Here’s the graph showing where the figures come from.

Let’s start with the 1 million young adults. That number is
related to Obamacare’s requirement that insurers carry adult
dependents up to age 26, and it’s lower than the 3 million the
administration has long claimed from that provision, based cherry
picked year-to-year comparisons. The 1 million figure is within the
realm of plausibility, but it still might be high. As Avik Roy of
the Manhattan Institute has noted,
the only way you get to roughly one million here is if you credit
Obamacare’s requirement for essentially the entire recent expansion
of coverage amongst young adults. So, sure, a million is
possible—but it’s also possible that the number is quite a bit
smaller.

The next figure, which adds 8 million marketplace sign-ups into
the mix, comes from the administration’s reporting on how many
people have signed up for private coverage through the law’s health
exchanges. But as the authors note in the article, that figure
doesn’t account for people who signed up and didn’t pay, which,
based on government and insurance industry estimates, will likely
cut 10 to 15 percent from the total. That would bring the total
closer to 7 million (and that ignores the potential for attrition
due to non-payment in later months).

The article also count 5 million covered via purchase directly
from an insurer—that is, people who bought individual insurance,
but not through the law’s exchanges. As The Washington
Post
’s Glenn Kessler
pointed out recently when examining a similar coverage claim

from the administration, these plans are not an obvious choice for
inclusion: 

Off-market plans are sold directly by insurance brokers or
insurance companies, meaning they generally do not qualify for
Obamacare subsidies. (An insurance agent could help someone enroll
on an exchange if they have proper certification.) But off-market
plans do include the protections included in the law, such as
guaranteed coverage for people with preexisting conditions and a
package of essential benefits.

Still, CBO
calculated
that the number of off-exchange plans would drop
from about 10 million to 5 million as people moved to buying
insurance on the exchanges. So why should she tout a figure that
was due to go down because of the law, especially because she said
she was talking about people with “affordable coverage”?

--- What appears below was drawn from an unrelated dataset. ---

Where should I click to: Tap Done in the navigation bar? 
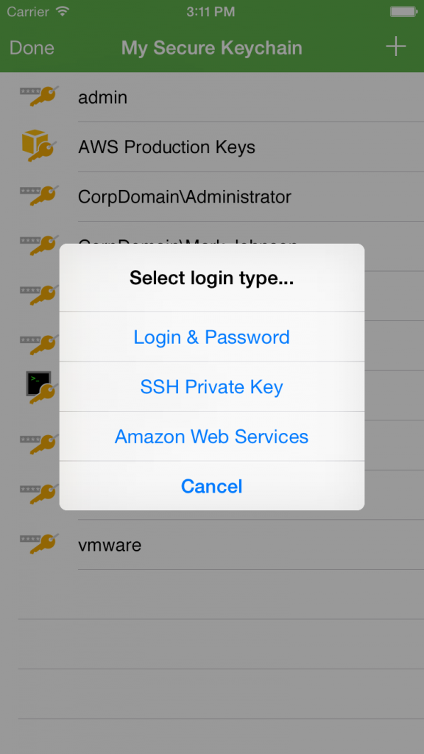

Finally, the graph cites 6 million enrollments in Medicaid or
CHIP (the Children’s Health Insurance Program). That number
presumably comes from a June administration
report
stating that, nationwide, Medicaid enrollment has
increased by 6 million following Obamacare’s open enrollment
period. But this number, too, likely overstates Obamacare’s direct
effect on the expansion.

For one thing, it includes people who were previously eligible
for Medicaid, and merely signed up after October. For another, as
the authors note, it includes people in states that did not expand
Medicaid under Obamacare (although the administration reports that
sign-ups rose much faster, at a rate of 15.3 percent, in states
that participated in the expansion, compared with 3.3 percent in
non-expansion states). The administration’s report also says that
states are still reporting Medicaid figures in a variety of
different ways, and thus cautions that this “limits the conclusions
that can be drawn from the data.” Even the administration does not
seem to want to claim the entire 6 million: “It is important to
note that multiple factors contribute to the change in enrollment
between April 2014 and the July-September 2013 baseline period,”
the report says, “including but not limited to changes attributable
to the Affordable Care Act.” Obamacare was part of the story—but
not all of it.

It seems clear that millions of people, some of whom were
previously insured and many who were not, did in fact obtain health
coverage through Obamacare’s various coverage-expanding provisions.
But it’s too early to say exactly how many so far—only that 20
million is almost certainly an overstatement.